Ab und an bin ich dankbar für die knallgelben Pfeile, die auf die Felsen gemalt sind, denn einen Weg erkenne ich teilweise nicht. Nach den ersten lockeren zehn Gehminuten steigt der Weg gemächlich an. Immer noch in Ordnung, denke ich mir.
Könnte so weitergehen, denke ich mir. Wird es nicht, singt eine warnende Stimme in meinem Kopf. Ich konzentriere mich darauf, langsam zu laufen, um in einen Rhythmus zu kommen, um meine Energie nicht gleich am Anfang rauszuhauen. Vier Stunden können lang werden.
Und dann geht es plötzlich hoch. Ab und an muss ich mich an den Baumstämmen festhalten und mich an ihnen abstützen oder hochziehen. Ab und an verliere ich beim Balancieren auf den Wurzeln auf dem Boden mein Gleichgewicht. Bei diesen Unebenheiten in einen Rhythmus kommen?! – Völlig undenkbar.
Nach zwanzig Minuten erreiche ich ein Schild, auf welchem „2000 MSNM“ steht. Ungläubig betrachte ich das Schild. Ich laufe seit einigen Minuten nur aufwärts. San Pedro liegt auf 3.020 Metern. Der Trekk auf Vulkan San Pedro soll ein gemütlicher von 800 Höhenmetern sein.
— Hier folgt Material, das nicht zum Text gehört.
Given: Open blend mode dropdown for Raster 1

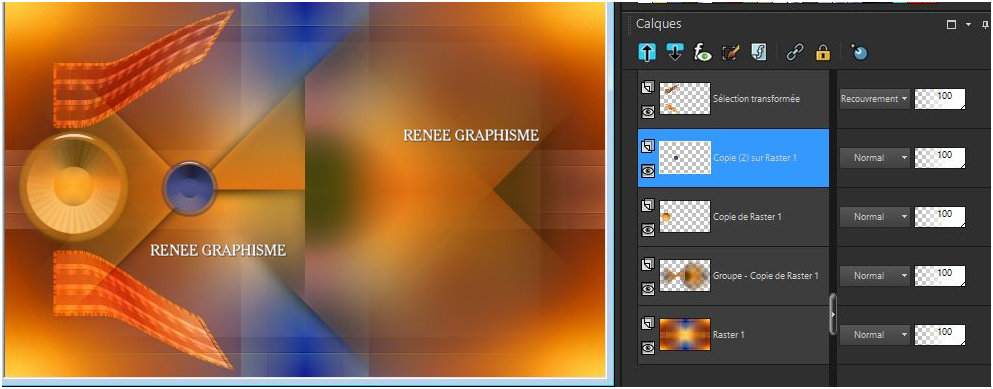Looking at the screenshot, I should coord(875,334).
Wenn ich mich jetzt erst auf 2.000 Metern befinde, bedeutet das, dass noch über 1.000 Höhenmeter vor mir liegen. Das bedeutet auch, dass ich mit vier Stunden Aufstieg wahrscheinlich nicht hinkomme. Und es bedeutet, dass ich noch mehr darauf achten muss, mir meine Energie einzuteilen.
Neun Minuten später erreiche ich das 2.100 Meter Schild. Wenn es in dem Tempo weitergehen kann, wundervoll. Wird es aber nicht. Natürlich nicht.
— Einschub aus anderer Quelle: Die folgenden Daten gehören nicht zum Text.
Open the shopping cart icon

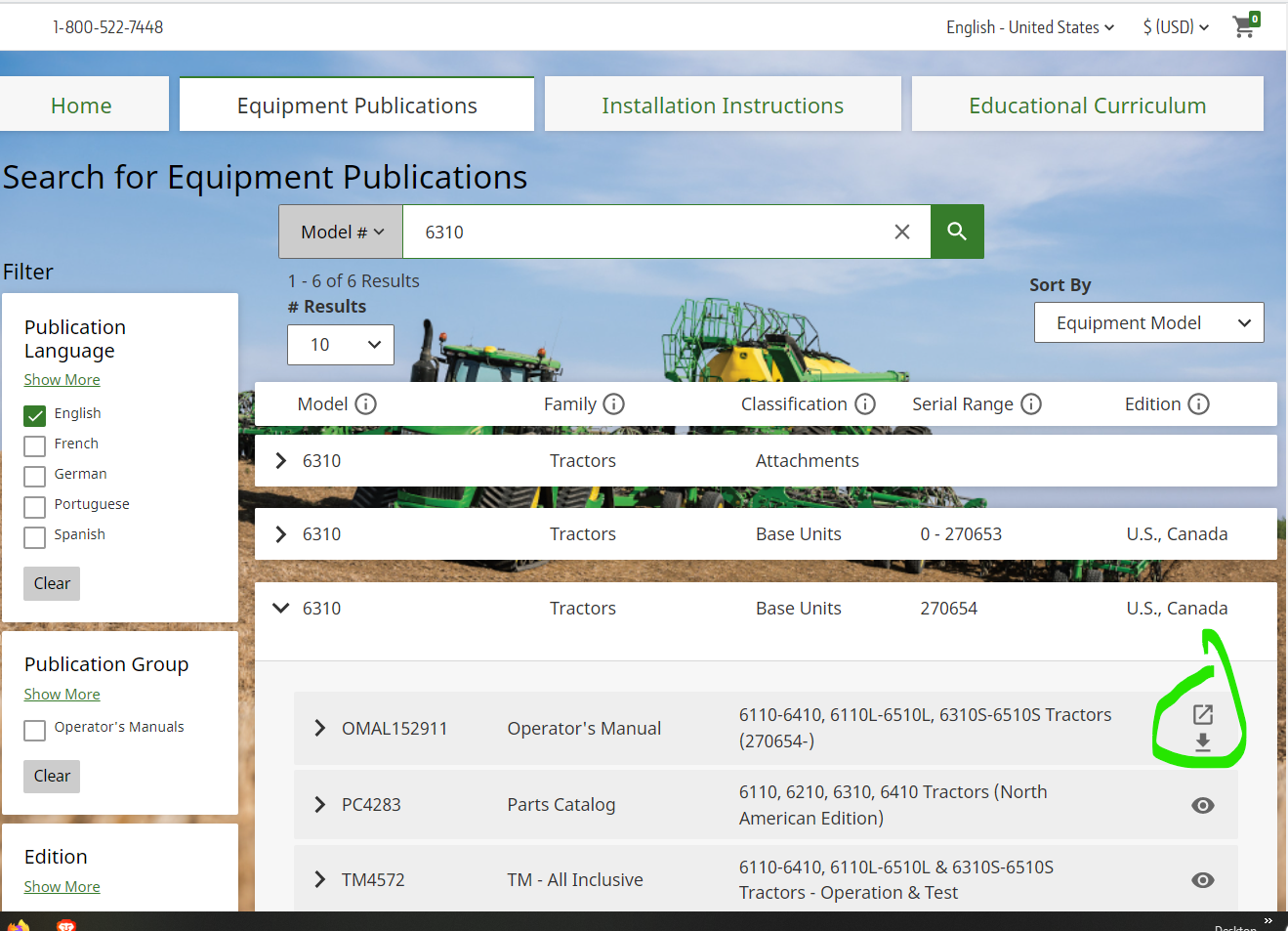[1244, 26]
Bis ich die 2.400 Meter erreiche, vergeht fast eine Stunde. Waldweg vom Feinsten. Wurzeln. Baumstämme. Einen Rhythmus habe ich nach wie vor nicht gefunden. Und ich schwitze. Ich schwitze wie ein Schwein.
Auf 2.600 Metern spüre ich dann auch meinen Fußzeh nicht mehr. Um ehrlich zu sein, spüre ich gar nichts mehr. Ich will nur noch, dass es vorbei ist. Ein Guide begegnet mir. Er ist mit einer Gruppe amerikanischer Touristen unterwegs und hat sie abgehängt. Wir kommen ins Gespräch. Er prognostiziert mir eine weitere Stunde des Aufstieges. Unter den schattigen Bäumen wird mir langsam kalt.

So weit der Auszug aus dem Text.